A última manifestação ocorreu por volta das 17 horas. Um ônibus foi queimado e um homem detido pela polícia.
Os moradores denunciam que esse foi mais um caso em que os jovens desapareceram, depois de uma abordagem da PM.
Foram colocados em uma viatura e não chegaram na delegacia. Nunca mais foram vistos.
Uma primeira manifestação ocorreu por volta das 13 horas e a Avenida Papa João Paulo I foi bloqueada por cerca de 100 pessoas com pneus e pedaços de madeira queimados.
Polícia Militar reprimiram o protesto e esse foi dispersado.
Um trator retirou o material queimado da via. Os manifestantes permaneceram no local e param um ônibus. Os passageiros desceram e foi ateado fogo como forma de protesto.
A polícia novamente reprimiu a manifestação com balas de borracha, acertando todos que estavam por perto, como mulheres e crianças.

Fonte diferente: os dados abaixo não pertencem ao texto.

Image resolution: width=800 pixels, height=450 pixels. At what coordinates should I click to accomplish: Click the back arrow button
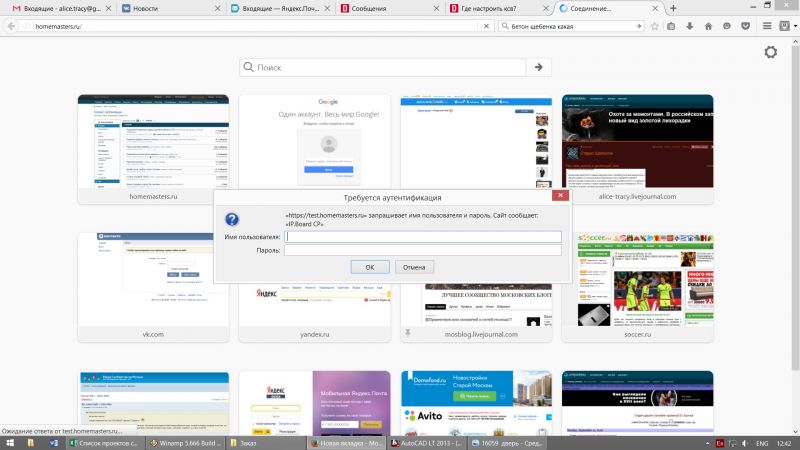[x=11, y=25]
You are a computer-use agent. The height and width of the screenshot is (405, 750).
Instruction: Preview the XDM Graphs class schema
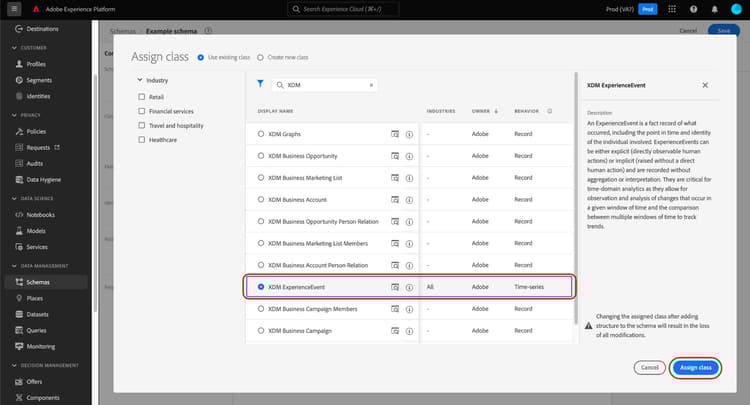click(395, 133)
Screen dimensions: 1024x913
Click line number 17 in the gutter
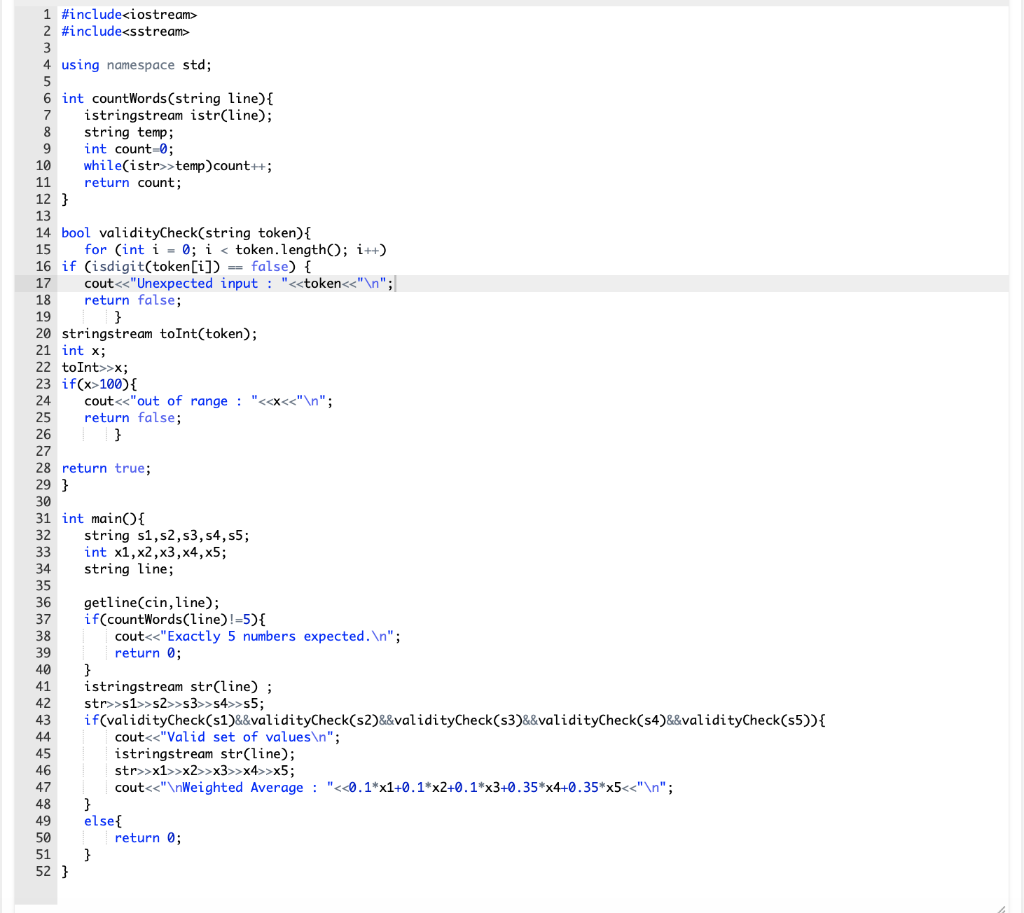click(43, 283)
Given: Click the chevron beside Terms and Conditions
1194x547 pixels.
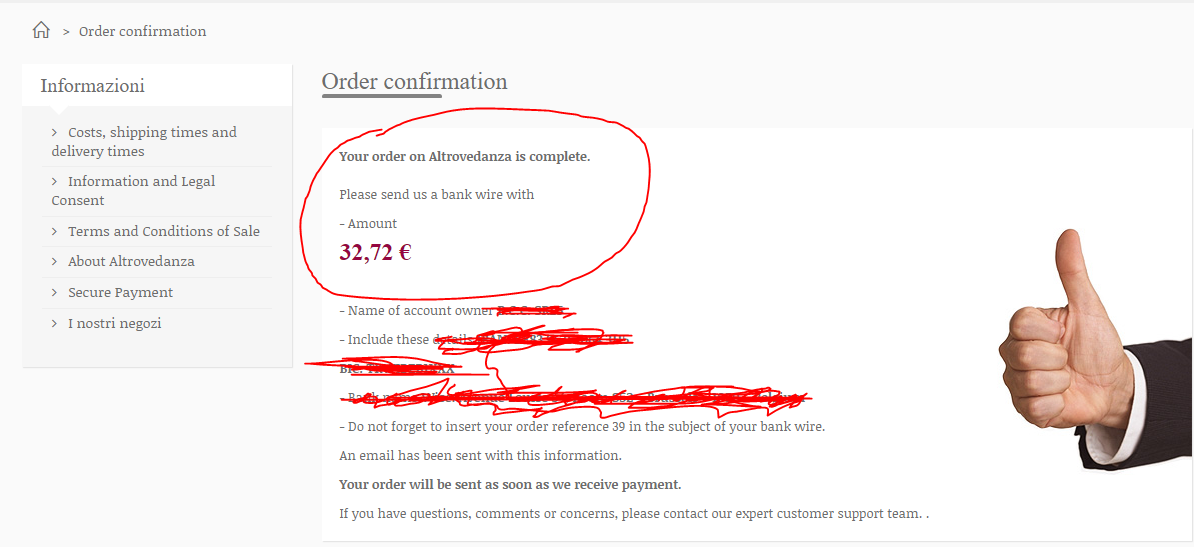Looking at the screenshot, I should point(55,231).
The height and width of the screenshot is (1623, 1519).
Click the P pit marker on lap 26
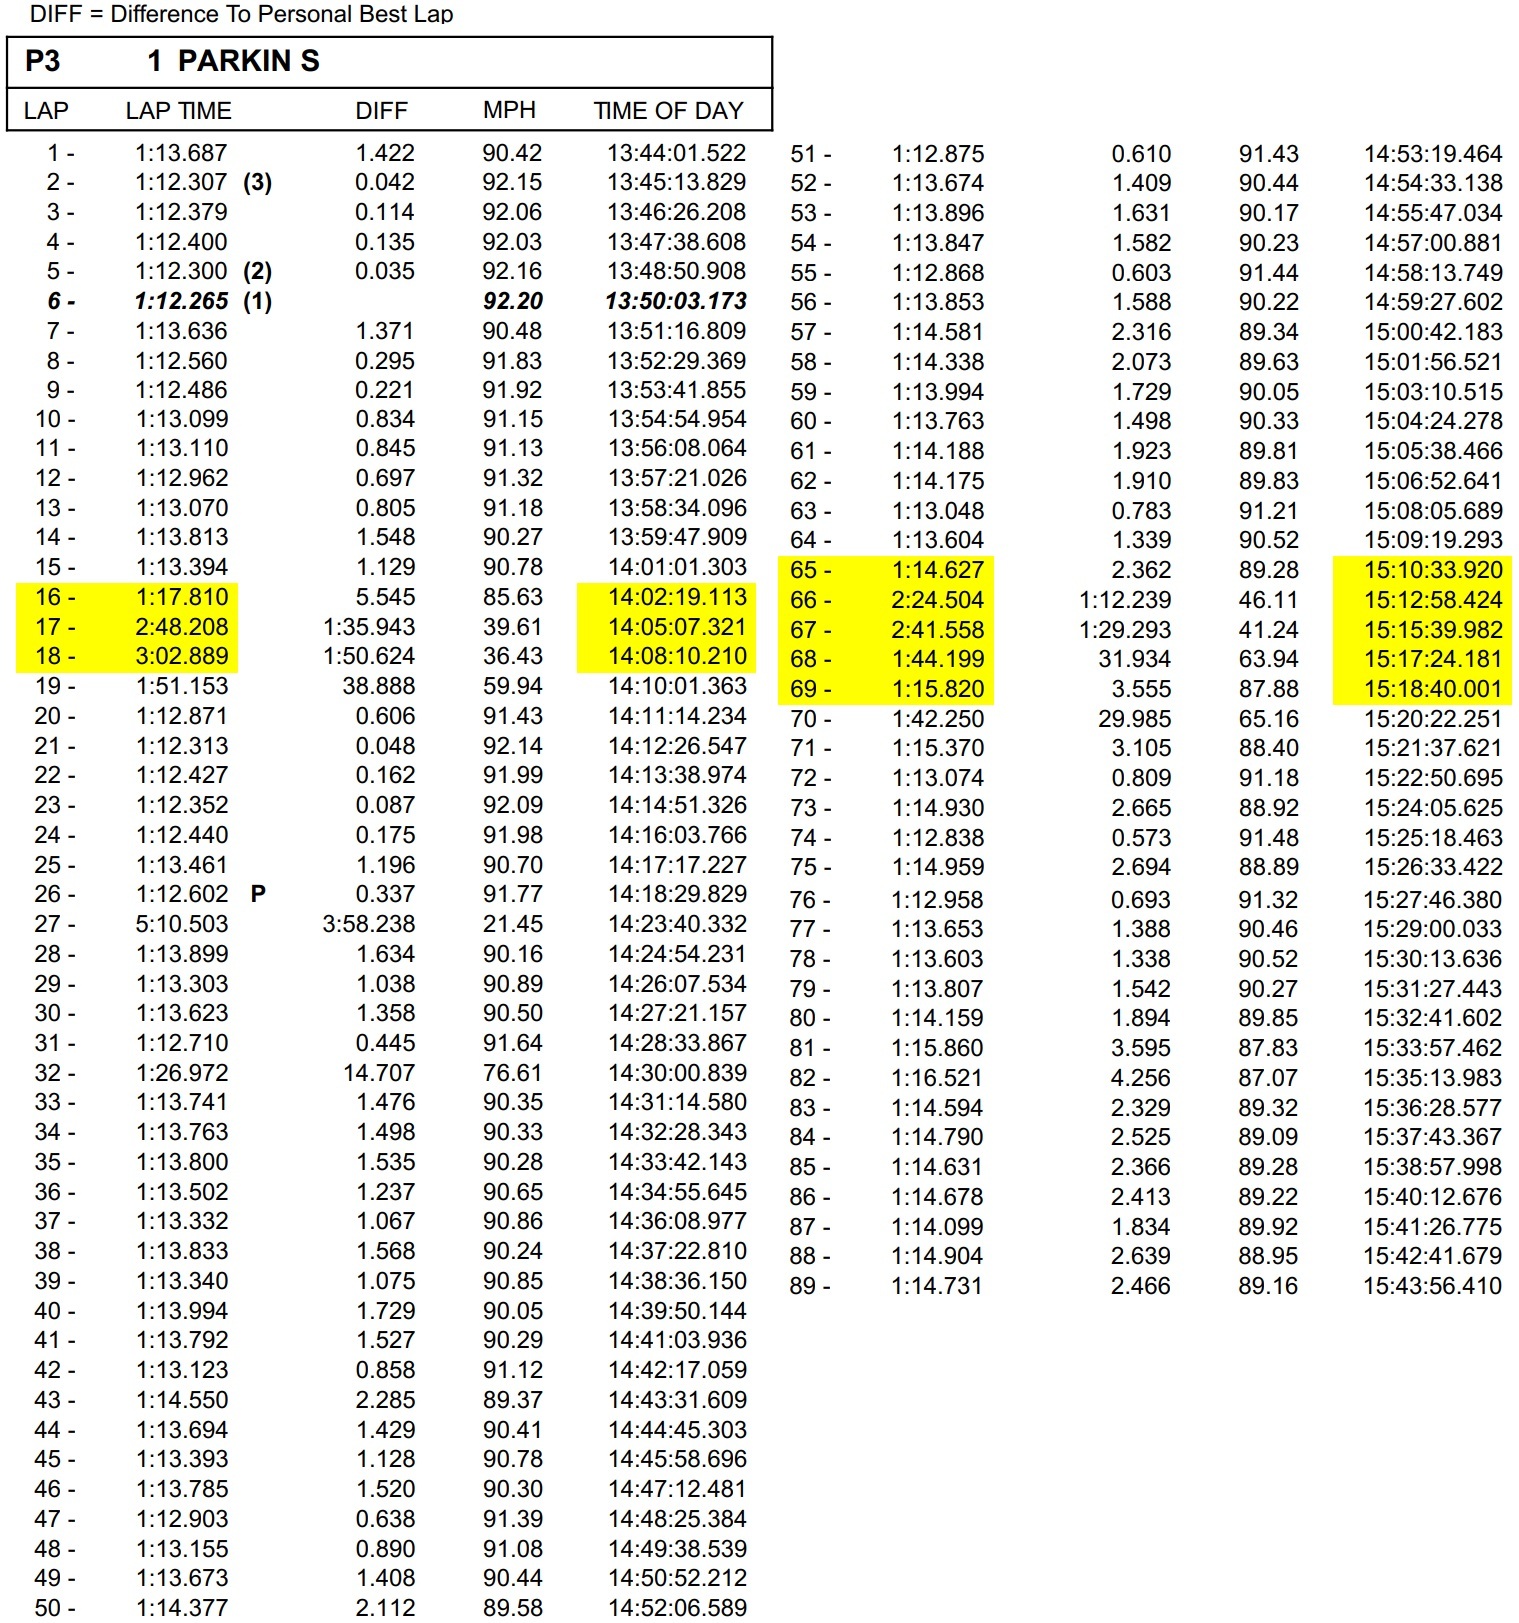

Essa é a forma de agir da polícia militar nas periferias do país. Esse caso não é exceção, mas é a regra de como age a corporação. No Rio de Janeiro são relatados vários casos de jovens que são baleados na perna e chegam ao hospital morto com tiro na cabeça.
O Observatório das Violências Policiais-SP divulgou no dia 29/5/2012, o relatório do Centro de Defesa da Criança e do Adolescente de S. Bernardo do Campo, com a denúncia de execução sumária, sem qualquer motivo, de dois adolescentes – F.M.P. e D.S. – que trafegavam em uma motocicleta por policiais militares. O assassinato aconteceu em 30 de novembro de 2011, por volta das 21h, quando eles voltavam da escola.
Leia o informe do Centro de Defesa da Criança e do Adolescente de S. Bernardo do Campo.
Já no início do mês de junho a ROTA executou seis pessoas. A PM divulgou oficialmente que cerca de 100 mil pessoas foram abordadas entre os dias 24 e 30 de junho e 400 pessoas foram presas.
Isso é o que é considerado por eles possível de ser divulgado. Junto a isso foi instituído o toque de recolher, prisões, desaparecimentos e mortes.
Não é excesso dos policiais. É uma política de estado que faz um cerco policial contra os trabalhadores e a população pobre.
Exigir a imediata dissolução da PM e suas milícias paramilitares é um primeiro passo para se discutir segurança.